ENVIRONMENT VARIABLES

       By setting the environment variable GPSD_SHM_KEY, you can control the key
       value used to designate the shared-memory segment removed with the -R
       option. This will be useful mainly when isolating test instances of gpsd
       from production ones.


EXAMPLES

       gpsctl /dev/ttyUSB0
           Attempt to identify the device on USB serial device 0. Time out after
           the default number of seconds. Adding the -f will force low-level
           access and suppress the normal complaint when this tool can't find a
           GPSD to work through.

       gpsctl -f -n -s 9600 /dev/ttyUSB0
           Use low-level operations (not going through a gpsd instance) to
           switch a GPS to NMEA mode at 9600bps. The tool will identify the GPS
           type itself.

       gpsctl -x '\xb5\x62\x0a\x04\x00\x00\x0e\x34'
           Send a request for UBX-MON-VER to a gpsd connected GNSS receiver.


BUGS

       SiRF GPSes can only be identified by the success of an attempt to flip
       them into SiRF binary mode. Thus, the process of probing one of these
       running in NMEA will change its behavior.

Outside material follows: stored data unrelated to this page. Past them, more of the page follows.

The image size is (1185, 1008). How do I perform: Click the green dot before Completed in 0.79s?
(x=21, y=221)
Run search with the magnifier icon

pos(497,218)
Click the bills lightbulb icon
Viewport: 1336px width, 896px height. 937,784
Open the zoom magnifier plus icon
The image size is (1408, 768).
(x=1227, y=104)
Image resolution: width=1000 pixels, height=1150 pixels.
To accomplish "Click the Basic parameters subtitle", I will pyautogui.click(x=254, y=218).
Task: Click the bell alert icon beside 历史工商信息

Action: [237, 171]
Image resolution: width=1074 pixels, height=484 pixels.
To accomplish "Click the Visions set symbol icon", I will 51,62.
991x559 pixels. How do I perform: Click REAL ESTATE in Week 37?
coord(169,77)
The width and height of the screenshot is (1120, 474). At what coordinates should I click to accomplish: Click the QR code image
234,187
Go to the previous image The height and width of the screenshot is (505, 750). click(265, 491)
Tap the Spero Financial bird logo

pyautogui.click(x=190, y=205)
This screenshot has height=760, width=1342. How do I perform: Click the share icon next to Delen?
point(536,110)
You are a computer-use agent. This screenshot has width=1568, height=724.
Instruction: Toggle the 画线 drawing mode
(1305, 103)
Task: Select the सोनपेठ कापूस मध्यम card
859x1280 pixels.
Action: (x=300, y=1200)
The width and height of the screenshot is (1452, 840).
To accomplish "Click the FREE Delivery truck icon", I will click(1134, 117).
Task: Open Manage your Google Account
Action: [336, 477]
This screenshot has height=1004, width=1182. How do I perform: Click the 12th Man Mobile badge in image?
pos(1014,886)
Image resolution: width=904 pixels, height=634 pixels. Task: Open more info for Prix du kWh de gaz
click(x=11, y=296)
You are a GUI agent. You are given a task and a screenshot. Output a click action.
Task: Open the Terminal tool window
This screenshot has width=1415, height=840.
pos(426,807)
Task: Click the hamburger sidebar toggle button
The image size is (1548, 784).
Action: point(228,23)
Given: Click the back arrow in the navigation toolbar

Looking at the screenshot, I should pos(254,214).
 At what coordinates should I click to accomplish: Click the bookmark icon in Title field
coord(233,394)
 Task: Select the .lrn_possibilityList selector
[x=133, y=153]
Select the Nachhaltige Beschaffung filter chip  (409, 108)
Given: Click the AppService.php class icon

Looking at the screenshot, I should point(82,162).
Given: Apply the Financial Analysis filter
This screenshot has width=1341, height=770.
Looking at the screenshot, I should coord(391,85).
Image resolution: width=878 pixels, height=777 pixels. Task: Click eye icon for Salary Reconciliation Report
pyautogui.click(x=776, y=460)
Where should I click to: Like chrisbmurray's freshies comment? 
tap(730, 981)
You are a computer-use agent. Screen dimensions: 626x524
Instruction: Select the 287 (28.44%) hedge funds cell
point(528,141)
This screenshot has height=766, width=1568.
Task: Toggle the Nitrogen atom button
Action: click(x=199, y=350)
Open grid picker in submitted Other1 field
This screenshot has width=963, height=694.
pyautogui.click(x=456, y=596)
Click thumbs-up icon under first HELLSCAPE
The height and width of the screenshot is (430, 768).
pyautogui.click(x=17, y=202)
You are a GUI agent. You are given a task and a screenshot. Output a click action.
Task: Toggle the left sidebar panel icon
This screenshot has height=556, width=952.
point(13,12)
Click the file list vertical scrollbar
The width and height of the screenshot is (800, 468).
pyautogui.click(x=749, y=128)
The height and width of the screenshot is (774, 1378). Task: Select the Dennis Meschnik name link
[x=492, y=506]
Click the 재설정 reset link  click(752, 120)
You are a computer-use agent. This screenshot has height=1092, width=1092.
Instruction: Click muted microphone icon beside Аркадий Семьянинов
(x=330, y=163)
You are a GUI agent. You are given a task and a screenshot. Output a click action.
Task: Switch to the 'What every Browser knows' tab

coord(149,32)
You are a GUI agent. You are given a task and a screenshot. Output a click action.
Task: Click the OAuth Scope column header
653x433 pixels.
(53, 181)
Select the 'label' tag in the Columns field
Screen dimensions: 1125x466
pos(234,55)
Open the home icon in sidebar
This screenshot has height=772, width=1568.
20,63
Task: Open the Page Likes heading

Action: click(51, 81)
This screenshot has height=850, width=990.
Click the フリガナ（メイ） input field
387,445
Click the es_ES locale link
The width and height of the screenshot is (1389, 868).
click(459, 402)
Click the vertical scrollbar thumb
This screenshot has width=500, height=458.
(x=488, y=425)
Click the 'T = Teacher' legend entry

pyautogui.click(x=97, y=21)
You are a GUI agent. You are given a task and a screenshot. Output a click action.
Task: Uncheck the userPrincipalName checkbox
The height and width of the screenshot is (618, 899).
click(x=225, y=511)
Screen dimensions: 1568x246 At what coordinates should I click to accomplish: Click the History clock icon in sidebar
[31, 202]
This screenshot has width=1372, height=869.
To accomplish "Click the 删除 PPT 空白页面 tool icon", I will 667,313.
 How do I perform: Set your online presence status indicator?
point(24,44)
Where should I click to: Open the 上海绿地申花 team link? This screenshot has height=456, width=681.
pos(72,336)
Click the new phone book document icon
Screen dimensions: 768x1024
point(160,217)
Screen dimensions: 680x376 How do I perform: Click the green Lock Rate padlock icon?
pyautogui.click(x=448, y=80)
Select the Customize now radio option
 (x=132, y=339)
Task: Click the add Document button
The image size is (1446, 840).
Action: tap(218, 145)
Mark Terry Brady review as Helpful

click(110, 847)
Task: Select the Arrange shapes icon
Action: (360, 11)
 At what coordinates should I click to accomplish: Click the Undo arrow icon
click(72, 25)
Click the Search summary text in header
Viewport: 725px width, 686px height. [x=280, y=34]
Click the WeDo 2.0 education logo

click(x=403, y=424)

       Baud rate and mode changes work in direct mode but are not reliable in
       client mode. This will be fixed in a future release.


RETURN VALUES

       0
           on success.

       1
           on failure


SEE ALSO

       gpsd(8), gpsdctl(1), gps(1), ubxtool(1), zerk(1)


RESOURCES

       Project web site:  <https://gpsd.io/>


COPYING

       This file is Copyright 2013 by the GPSD project
       SPDX-License-Identifier: BSD-2-clause


AUTHOR

       Eric S. Raymond



GPSD, Version 3.25                 2023-01-10                          gpsctl(1)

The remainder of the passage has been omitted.